第6話
「勝ちました」
「お疲れ~~!!! 聖奈!!! 良くやったねえ!」
「……本当に、ありがとうございます!」
「良いって良いって」
と、いうわけで。
この後に起こりそうなゴタゴタ全部を考えないことにして、美紀の家までやってきた。彼女の部屋はわりと広く、三人でパジャマ着て女子会(美紀いわく)をするのにも問題ない広さだった。で、聖奈の部屋と比べてクローゼットとか、ハンガーラックにかかっている服が多い。彼女の外交的な性格を感じさせる。
布団を二枚新しく敷いて、美紀は自分のベッドで寝る、みたいな形である。そのベッドに腰掛けている美紀が言う。
「……にしても、それ、どうしようねえ」
それ、と言いながら指で指されたのは、首元の絞殺未遂の跡について。かなりくっきりと指型の痣がついており、どう考えても隠しきれない。が、隠さないと日常に支障が出る気がする。
「……ファンデーションとか?」
「なんとかなるタイプなのかなあ? それ」
「多分」
――ちなみにある種の呪い由来のものであるため、なんとかならなかった。それがわかるのは翌朝のことである。

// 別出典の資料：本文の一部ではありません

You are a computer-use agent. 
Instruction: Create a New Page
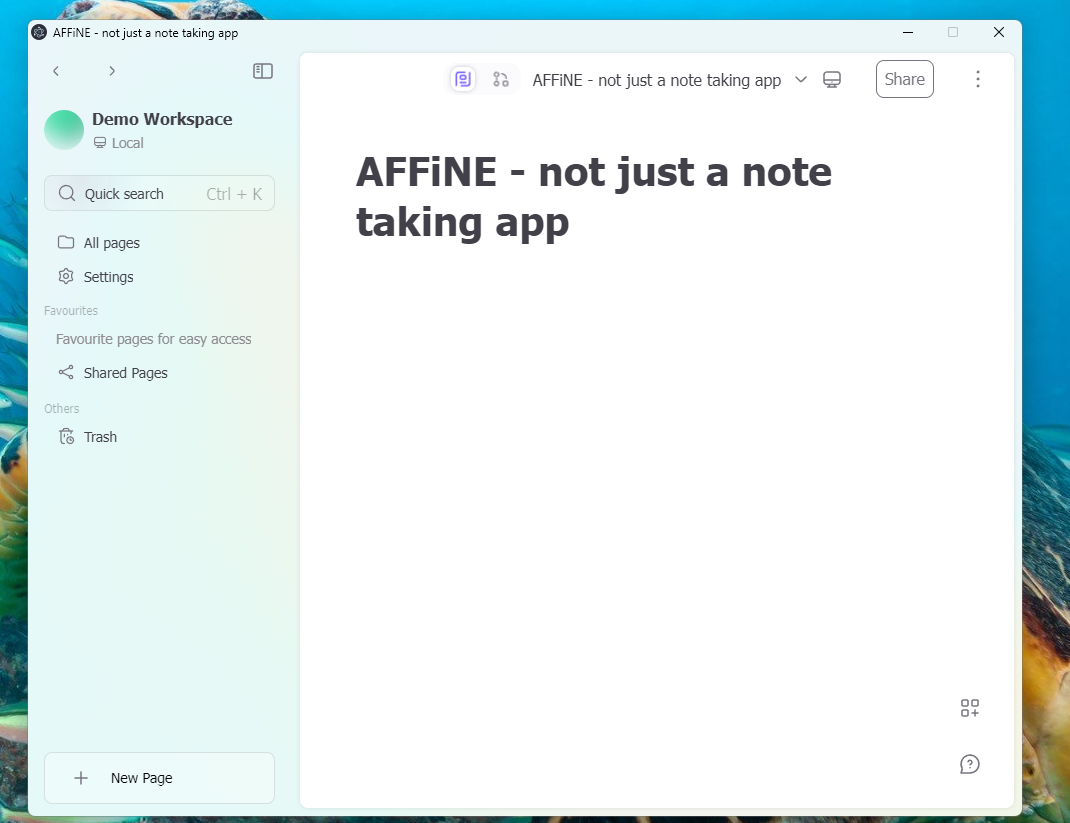tap(159, 777)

「ま、いっか! で、えっとぉ……委員長? 言いたいことがあるんじゃなかったけー?」
「え、あ……はい!」
隣で女の子座りをしている彼女を見る。風呂に上がりたてでほかほかしている彼女は、先程から何か言いたげだった。で、それに突っ込めるほど七海聖奈はコミュ力が優れていなかった。やっぱり美紀の存在がありがたい。
「……あの、七海さん」
「うん」
「……本当に、ありがとうございました。本当に、わたしのためなんかに、そんな怪我までして……」
「いやいや、大丈夫」
彼女がうつむく。聖奈は何か胸に違和感を覚える。
そう、自分が見たかったのはそういう表情ではなくて。
「……罪悪感とか、そういうのいらないから」
「え?」
「あたしがやりたくて勝手にやったこと。所詮はエゴだよ」
彼女の肩に手を置く。これは、正確に自分の思っていることを伝えたい。口下手になってしまうが、語彙力を振り絞って、少しだけかっこつけて。

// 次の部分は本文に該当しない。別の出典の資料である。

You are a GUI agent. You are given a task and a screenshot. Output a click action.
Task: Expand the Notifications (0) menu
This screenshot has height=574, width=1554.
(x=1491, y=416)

「だから、そんな顔しなくて、良いし……あたしは笑顔のほうが見たいよ」
「え……」
「……頑張ったから。なんだろう、報酬みたいな?」
そう、それだけでいいのだ。結局苦しい環境にいる人が、少し笑えるようになれるんだったら、別に命だろうがなんだって賭けたっていい。なんとなく、聖奈はそう感じていた。思ったことをそのまま告げると、目尻に涙を浮かべながら――やっと彼女が笑った。
「……えへへ、ありがとう、ございます」
「うん。良い顔」
「……一生の恩人になりそうです。七海さん、わたしにできることならなんでも言ってください。そのくらい感謝してます」
「そっかあ、じゃあ……えーっと……」
別にしたいことなどなかった。けれど強いて気になることがあるならば……と考えを巡らせる。
あ、そうだ。
「――数学かな。あたし、ぜんっぜん今の単元覚えてなくって。教えてくれない?」
「……はい。わたしにできることなら」
数学、数学かあ。そんな言葉を発すると、何故か日常に戻ってきた気がして、笑えてくる。
それは相手も同じだったようで、少し二人で笑い合う形になった。
「――ねえ! それ私も混ぜてほしーんだけど! 私も全然わかんない!」
「そうだね。二人で教えてもらおう」
「良いですね。七海さんと高嶋さんにこういうことがあるんだったら、勉強もしてきてよかったのかな……」
そうつぶやく委員長を見て……少し、ふと思いつく。
「……こんな仲だし、委員長、って呼ぶのやめるか」
「あー、そうだね! それがいいや、ナイス判断! えーっと……」
「いや、良いです」
委員長が静止する。その顔は、聖奈見た中でも一番の穏やかさだった。
「……二人のおかげで、これからも、みんなの委員長として、頑張れそうですから!」
「……そっか」
なら、それでよかった。
ちょっと命張ったぐらいで、この顔が見れるんだったら、別に聖奈としては何も問題はなかったのだった。